HU211660A9 - Megestrol acetate formulation - Google Patents

Description

The present invention relates to pharmaceutical compositions containing megestrol acetate. Megestrol acetate is a generic name of 17-a-acyloxy-6-methyl-pregna4,6-diene, marketed under the name Megace by the Bristol-Myers Squibb Corporation under the name Megace.

Kirk et al., U.S. Pat. U.S. Patent 3,356,673 discloses a megestrol acetate tablet formulation containing lactose, magnesium stearate, and starch. Kirk et al. Also disclose that liquid formulations of megestrol acetate may be administered in the form of solutions, emulsions, suspensions, syrups and elixirs, but without providing details on the composition of such formulations.
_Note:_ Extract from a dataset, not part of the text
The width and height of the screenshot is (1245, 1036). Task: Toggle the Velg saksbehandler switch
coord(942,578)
Petrow et al., U.S. Pat. U.S. Patent No. 4,396,615 discloses a method of treating androgenic hormone disorders by administering 6-methylene-progesterone derivatives with megestrol acetate, but does not disclose what constitutes a megestrol acetate preparation.

Greaney et al., U.S. Pat. U.S. Pat. No. 4,370,321 discloses adjunctive therapy using megestrol acetate to treat breast cancer. Specifically, the type or composition of megestrol acetate formulation is not described.
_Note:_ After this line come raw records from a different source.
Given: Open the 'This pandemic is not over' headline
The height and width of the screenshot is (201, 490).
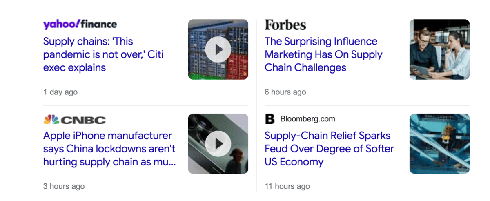Looking at the screenshot, I should pos(103,54).
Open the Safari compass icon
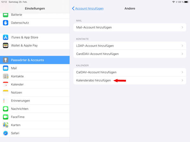Image resolution: width=190 pixels, height=142 pixels. [5, 133]
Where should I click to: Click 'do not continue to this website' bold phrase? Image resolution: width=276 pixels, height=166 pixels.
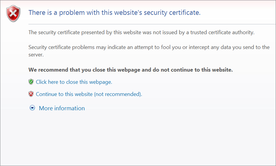(193, 70)
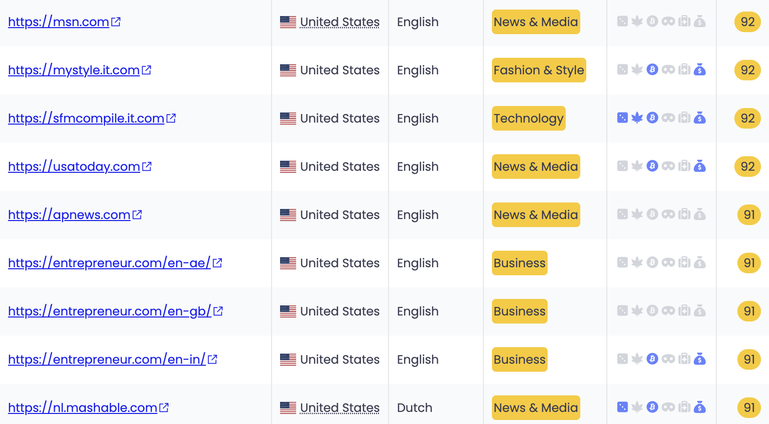The width and height of the screenshot is (769, 424).
Task: Click the money bag icon for nl.mashable.com
Action: (x=700, y=407)
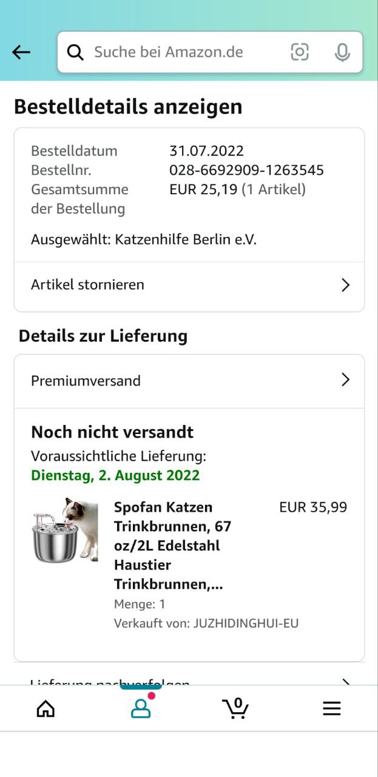This screenshot has width=378, height=777.
Task: Open the shopping cart icon
Action: click(x=235, y=708)
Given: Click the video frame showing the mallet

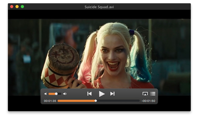Looking at the screenshot, I should (x=61, y=66).
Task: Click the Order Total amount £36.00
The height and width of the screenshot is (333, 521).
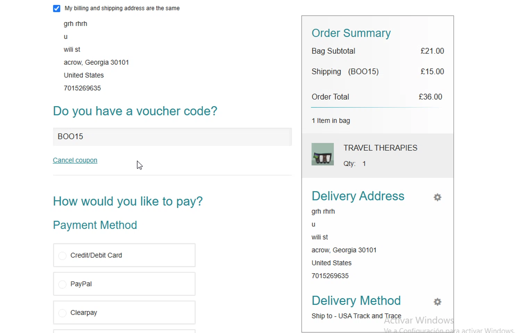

Labrie a U.S.Pat. U.S. Patent No. 4,666,885 discloses combination therapy for the administration of luteinising hormones in combination with an anti-androgen, such as megestrol acetate, for the treatment of female breast cancer. Specifically, U.S. Patent No. 855, p. 58-61, p. It is contemplated that the anti-androgens be formulated into tablets or capsules for oral administration with conventional pharmaceutical excipients (e.g., spray-dried lactose and magnesium stearate).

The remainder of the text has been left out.